Nice try, but both answers are wrong. The answer to (b) is 0. Remember the question says 'how many ways'. Try again on the first one.

smurfy:
Nice try, but both answers are wrong. The answer to (b) is 0. Remember the question says 'how many ways'. Try again on the first one.

....so technically I was correct for the second

Yeah, (un-)technically
You missed something on the first one, and I ain't giving any hint

lets keep solving problem!!!

smurfy: Yeah, (un-)technically
You missed something on the first one, and I ain't giving any hint

......
these are the only ways of scrambling three letters and putting one of them in the right place:
Aa Bd Cb Dc
Aa Bc Cd Db
Bb Ac Cd Da
Bb Ad Ca Dc
Cc Ad Ba Db
Cc Ab Bd Da
Dd Ab Bc Ca
Dd Ac Bc Cb...........that's 8 different formats? what did I miss in this question!!! somebody help!!

@Maximus
Correct! I missed out on something earlier. Good job!
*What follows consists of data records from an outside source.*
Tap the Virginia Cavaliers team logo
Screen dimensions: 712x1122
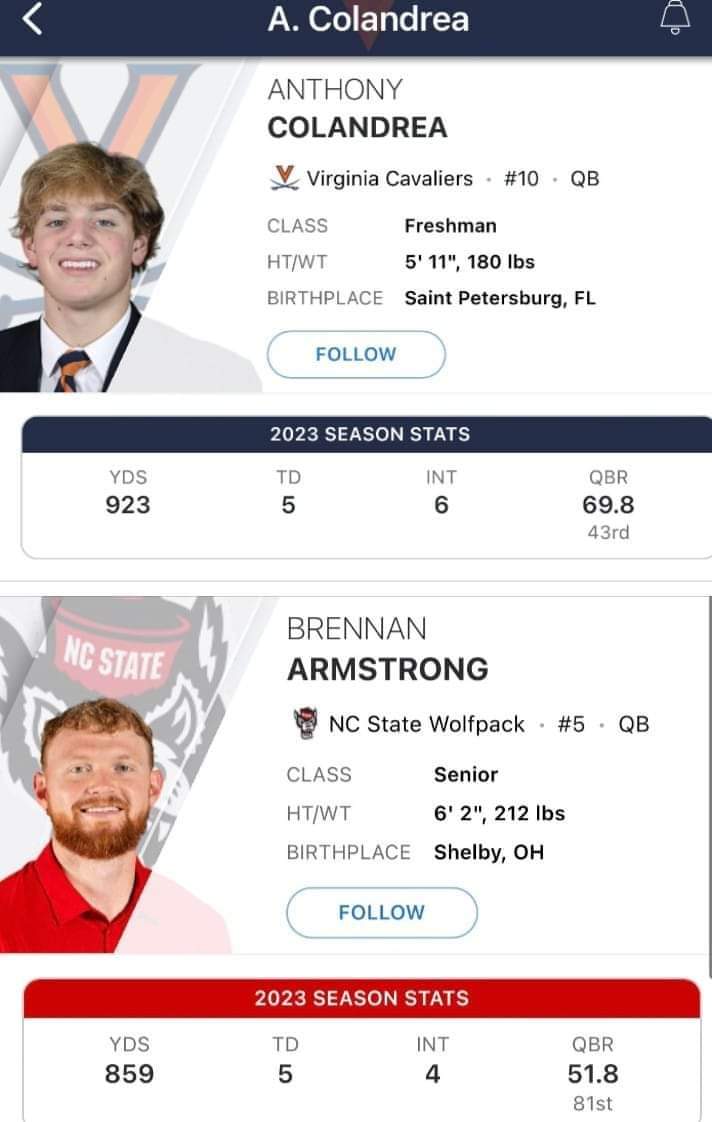pos(284,178)
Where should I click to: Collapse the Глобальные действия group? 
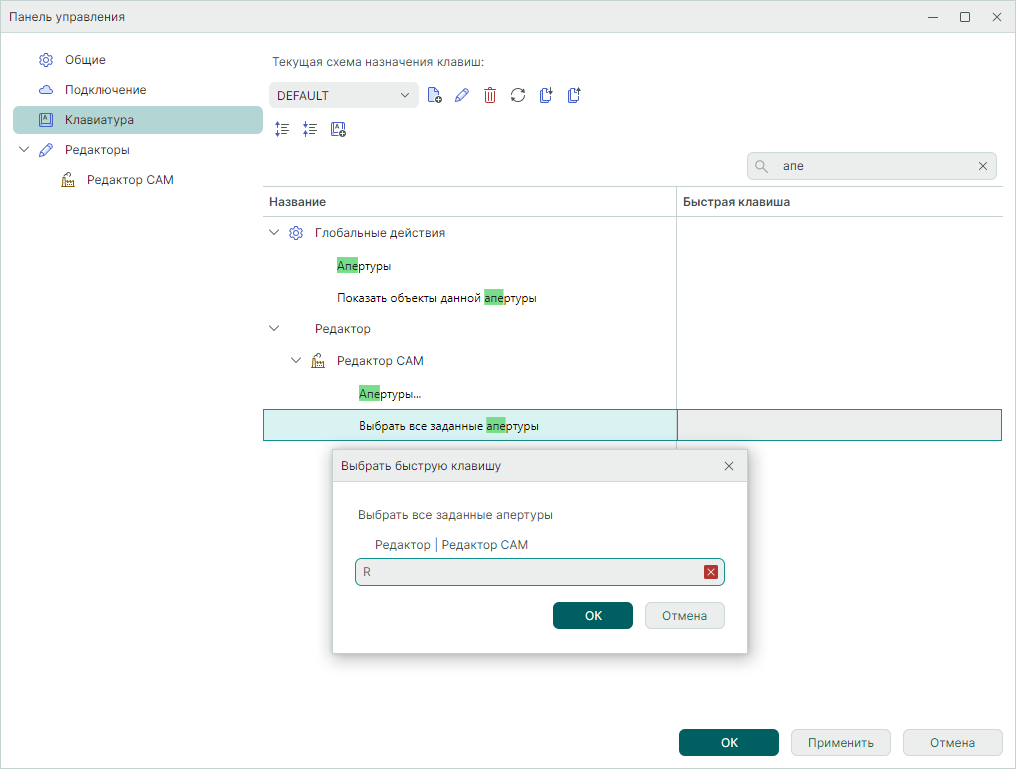(275, 233)
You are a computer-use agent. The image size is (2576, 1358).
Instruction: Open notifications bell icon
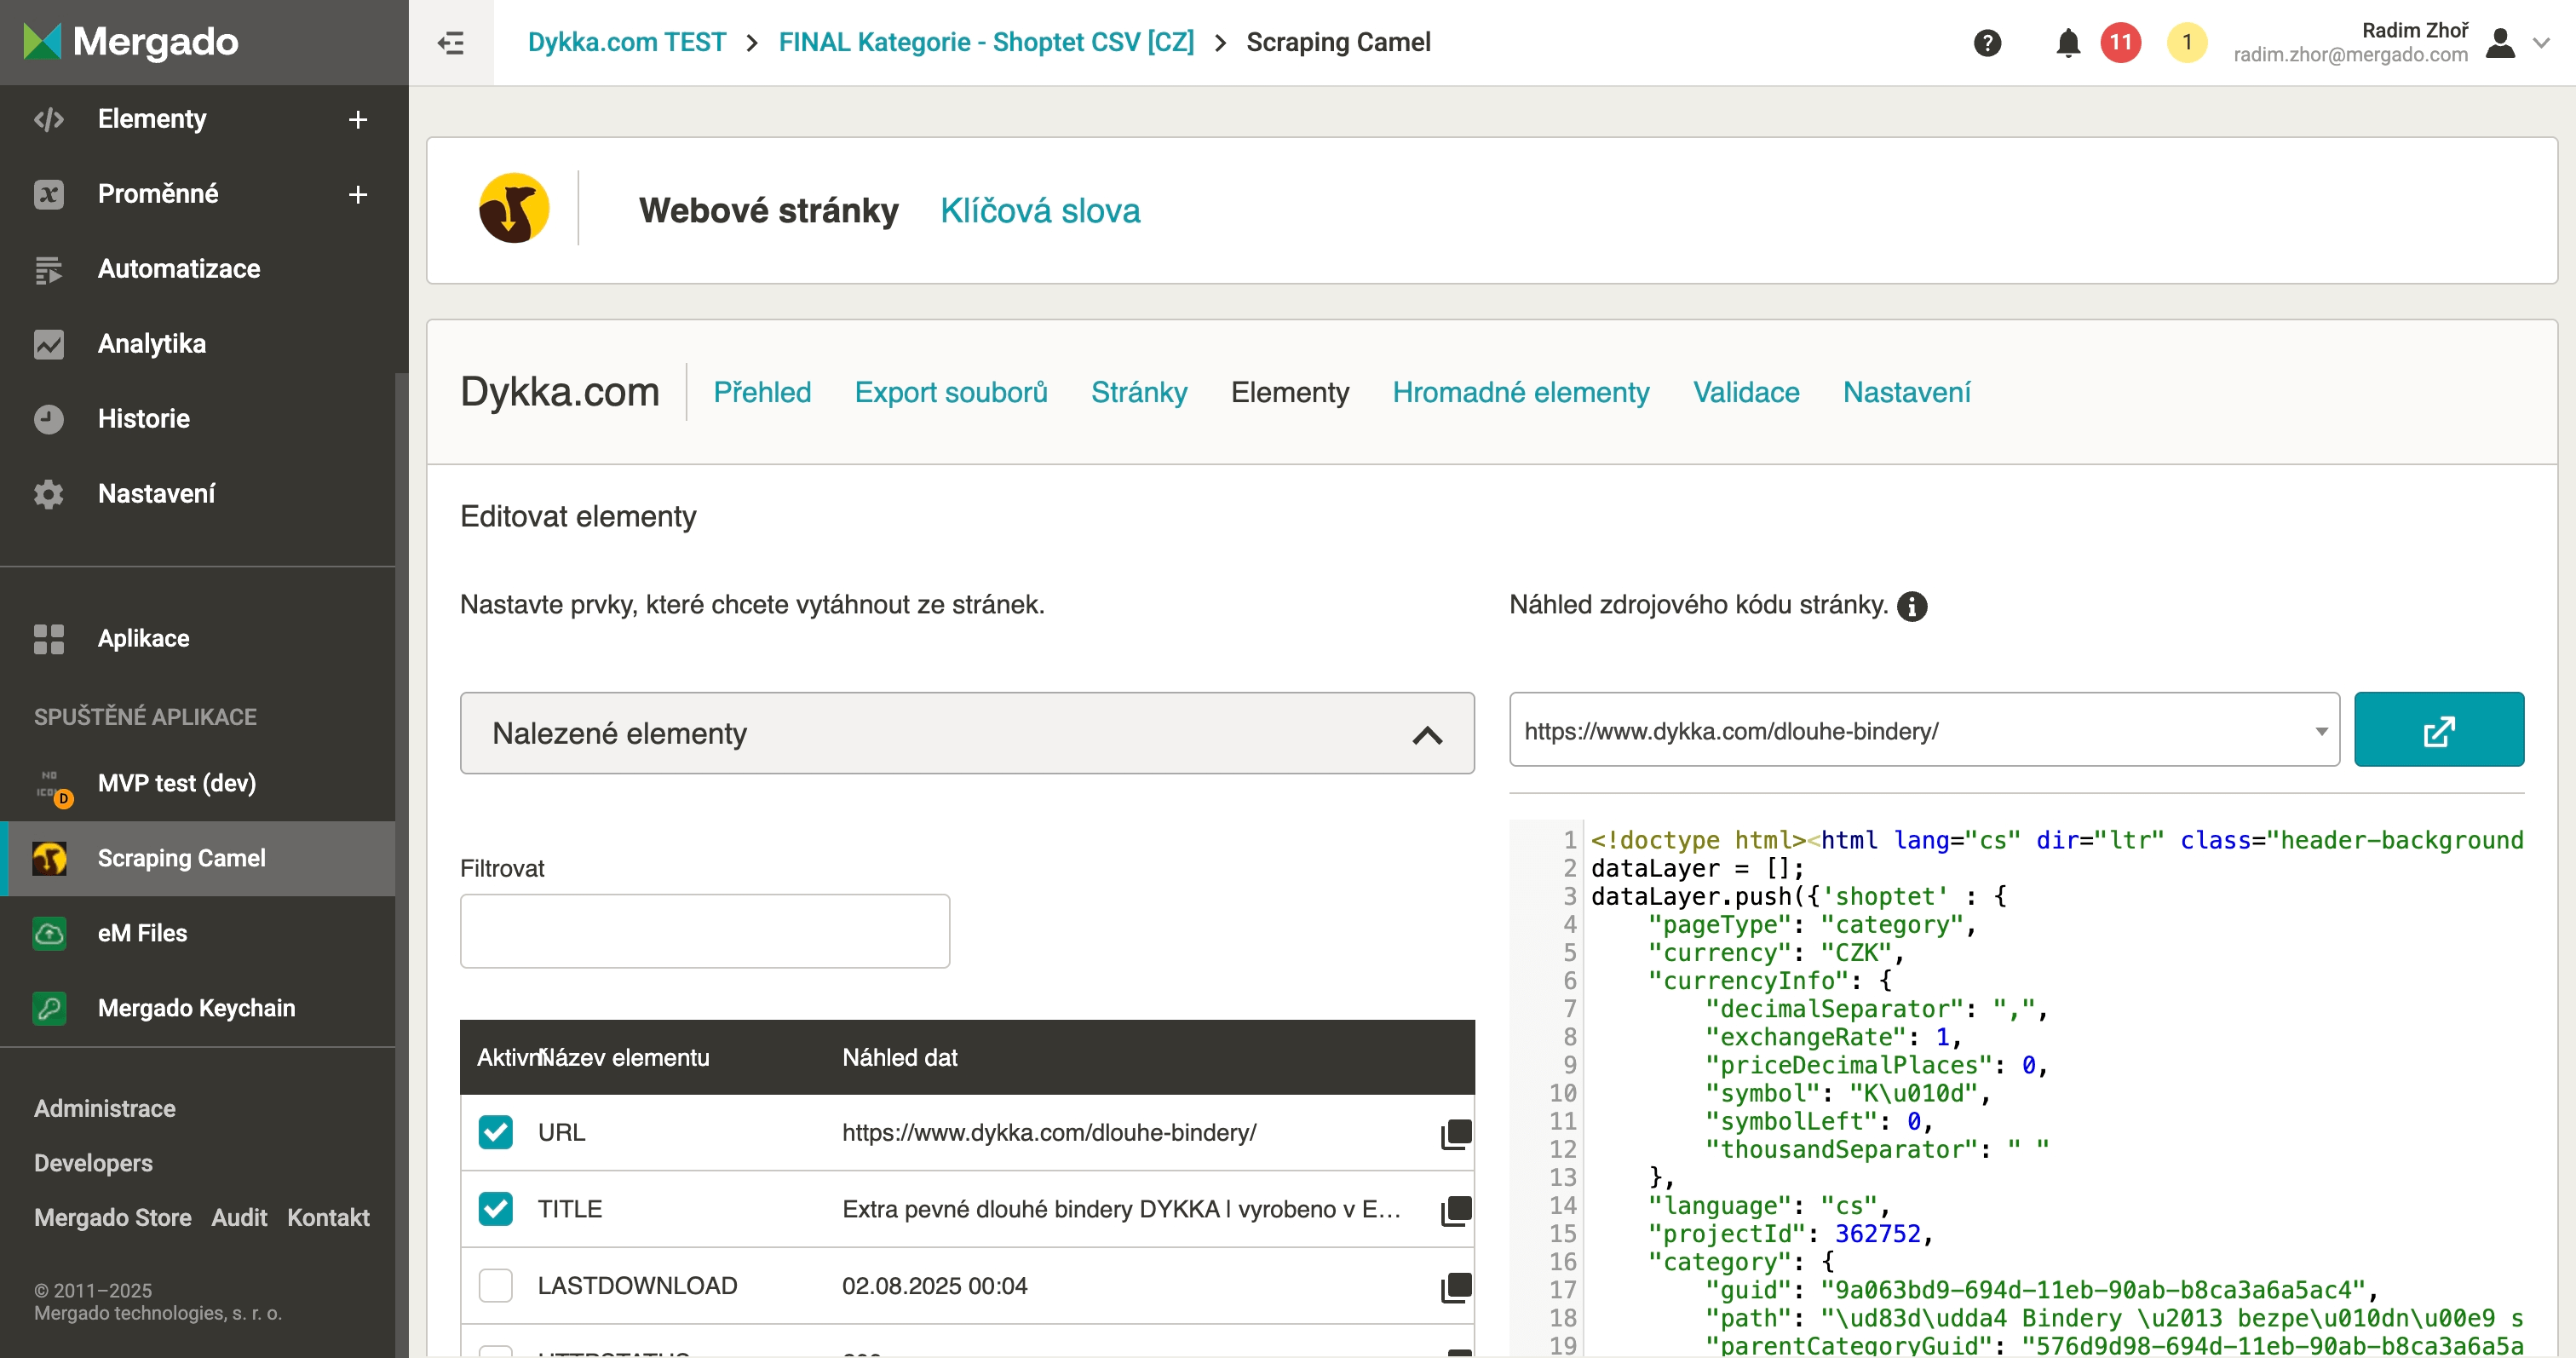(x=2068, y=42)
...@Smurfy...all d pieces are alignd vertically on a straight line...how do i make it rectangular?...

M47h3m471c5.1ncr353 y0ur 1Q.17.3nh4nc35.your.cr3471v17y..57u6y m0r3 0f 17.bu7.d0n7.b3.20b355355.w17h.17

benbuks: M47h3m471c5.1ncr353 y0ur 1Q.17.3nh4nc35.your.cr3471v17y..57u6y m0r3 0f 17.bu7.d0n7.b3.20b355355.w17h.17

Mathematics increases your IQ...it enhances your creativity...study more of it but dont be obsessed with it...
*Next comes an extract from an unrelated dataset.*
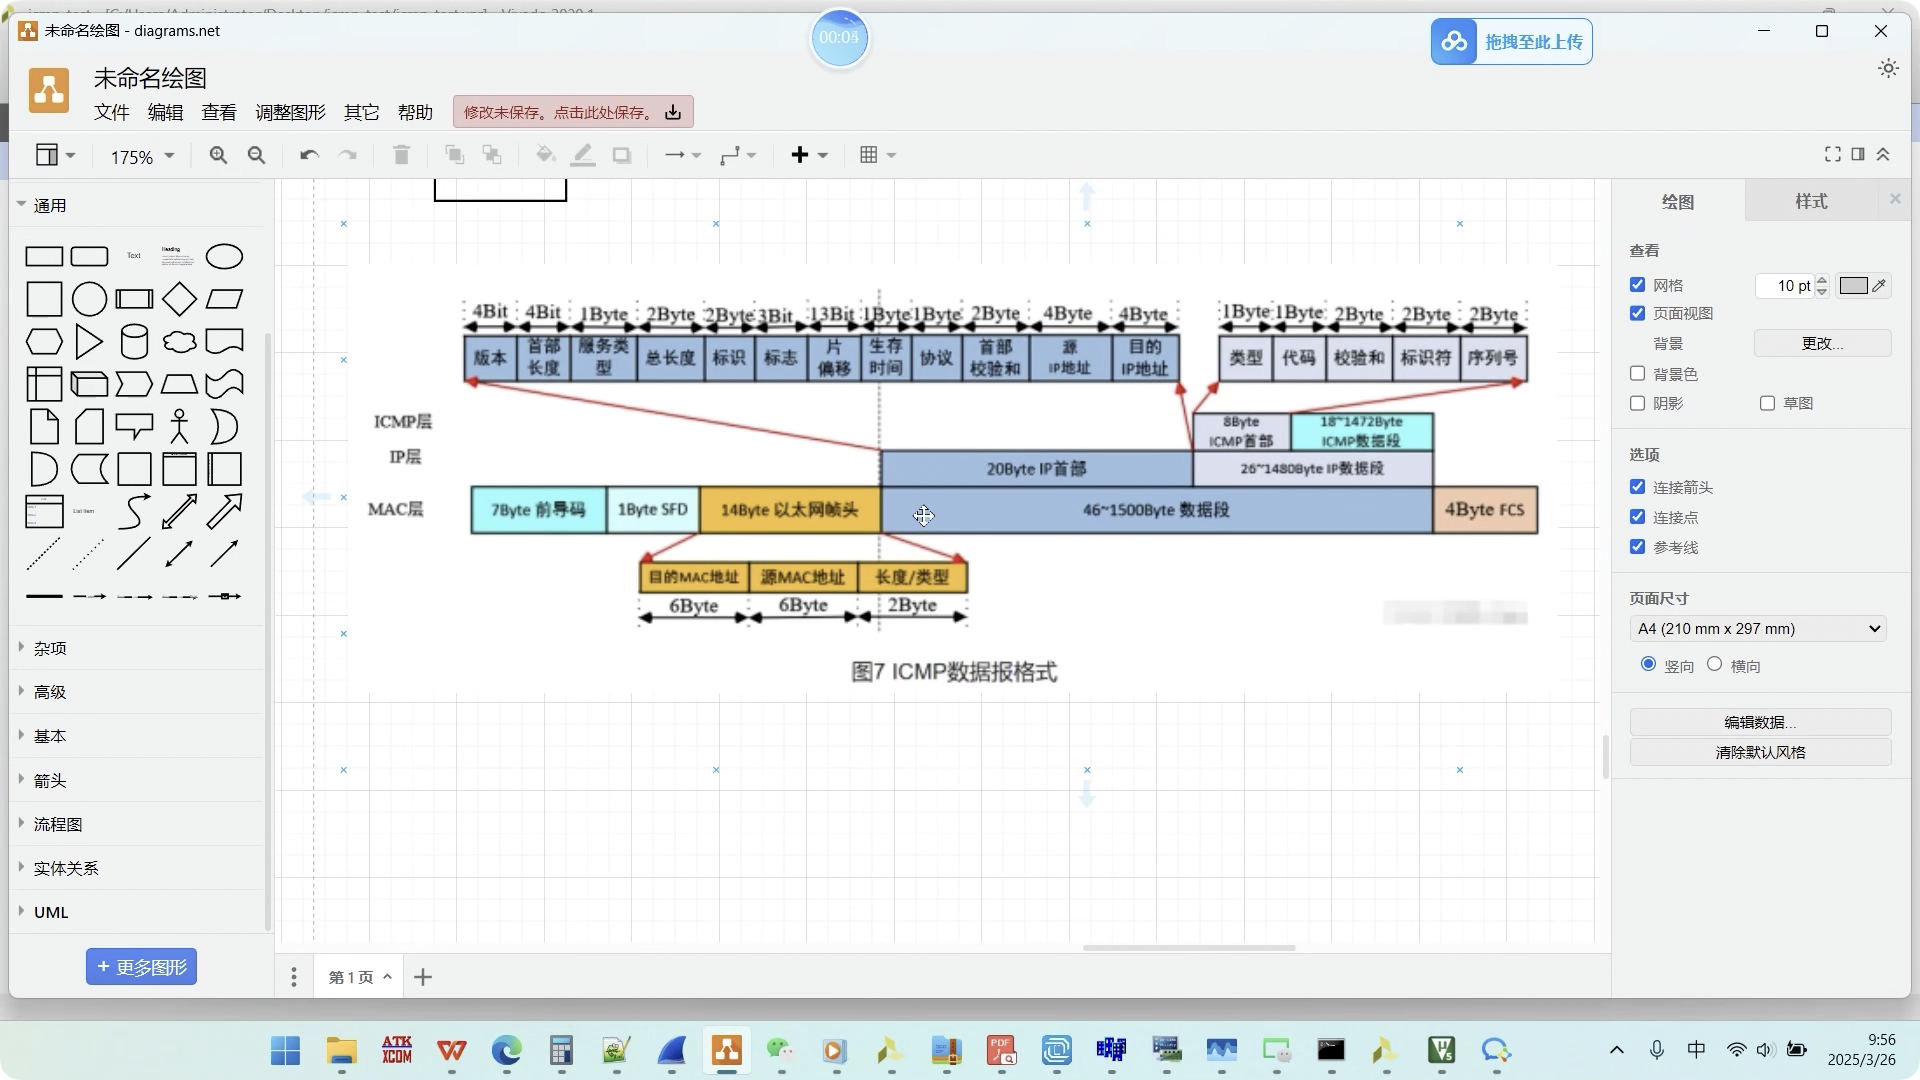The image size is (1920, 1080).
Task: Select the cylinder shape from shape palette
Action: pyautogui.click(x=134, y=342)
Laplacian: ...@Smurfy...all d pieces are alignd vertically on a straight line...how do i make it rectangular?...

Change ur phone's image quality settings to high or something like that. That's what I did to my operamini.

The math general in the house,

Nobody has done justice to the third question posed by mikebis on page 57

I believe dat he extracted the question from a textbook called bouday

u^2/v + v^2/u =12

1/v + 1/u = 1/3.

smurfy:
Change ur phone's image quality settings to high or something like that. That's what I did to my operamini.
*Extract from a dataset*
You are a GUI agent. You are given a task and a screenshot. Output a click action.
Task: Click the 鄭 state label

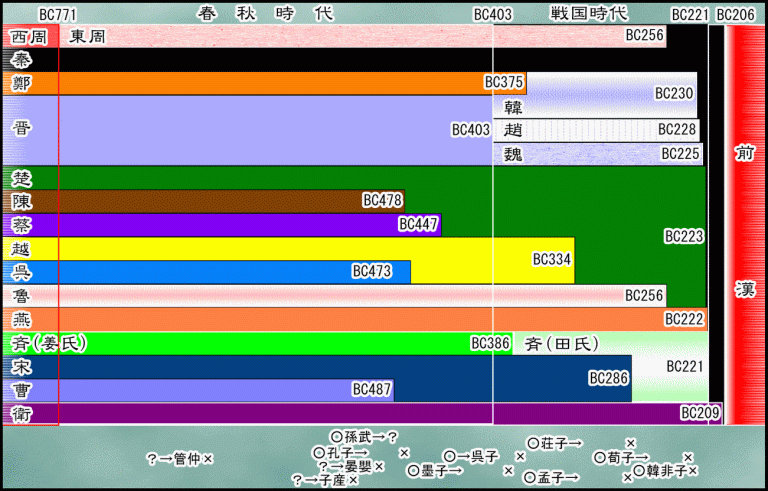[x=22, y=83]
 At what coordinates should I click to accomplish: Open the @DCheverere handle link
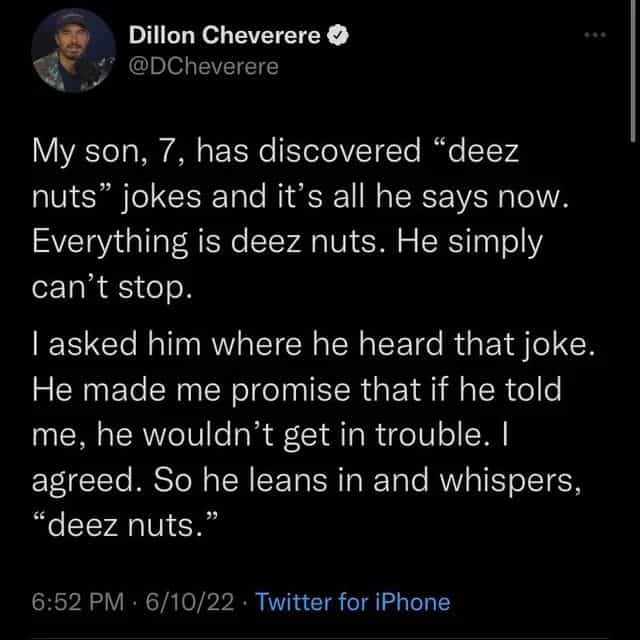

dat's been done succefully...how do i make a move?

Laplacian:
dat's been done succefully...how do i make a move?

Now click on the piece u want to move, wait a moment, click on where u want to put it, wait a moment then click Submit.
Note: You can play multiple games at the same time.

d citizen:
The math general in the house,

Nobody has done justice to the third question posed by mikebis on page 57

I believe dat he extracted the question from a textbook called bouday

u^2/v + v^2/u =12

1/v + 1/u = 1/3.

Reduced to x + y = 1/3 (1)
(1/x)^2y + (1/y)^2x = 12 (2). [x = 1/u, y = 1/v].
I'm no maths general though. I'm just here to learn from the Greats...

smurfy: @Maximus
Correct! I missed out on something earlier. Good job!

so I got it right?

d citizen:
The math general in the house,

Nobody has done justice to the third question posed by mikebis on page 57

I believe dat he extracted the question from a textbook called bouday

u^2/v + v^2/u =12

1/v + 1/u = 1/3.

i guess nobody attemptd it 'cos its straightforwrd...multipy both eqns by uv to get, u^3+v^3=12uv,
u+v=uv/3, recall dat
u^3+v^3=(u+v)^3-3uv(u+v), d first eqn bcoms
(u+v)^3-3uv(u+v)=12uv, substitut 4 u+v frm eqn1
(uv)^3/27-(uv)^2=12uv or
(uv)^2-27uv-324=0 or
uv=0 or 36 or -9 so dat from
u+v=uv/3
u+v=0 or 12 or -3, solvin d quadratics givs, u=6,-4.85 and
v=6, 1.85

d citizen:
The math general in the house,

Nobody has done justice to the third question posed by mikebis on page 57

I believe dat he extracted the question from a textbook called bouday

u^2/v + v^2/u =12

1/v + 1/u = 1/3.

i guess nobody attemptd it 'cos its straightforwrd...multipy both eqns by uv to get, u^3+v^3=12uv,
u+v=uv/3, recall dat
u^3+v^3=(u+v)^3-3uv(u+v), d first eqn bcoms
(u+v)^3-3uv(u+v)=12uv, substitut 4 u+v frm eqn1
(uv)^3/27-(uv)^2=12uv or
(uv)^2-27uv-324=0 or
uv=0 or 36 or -9 so dat from
u+v=uv/3
u+v=0 or 12 or -3, solvin d quadratics givs, u=6,-4.85 and
v=6, 1.85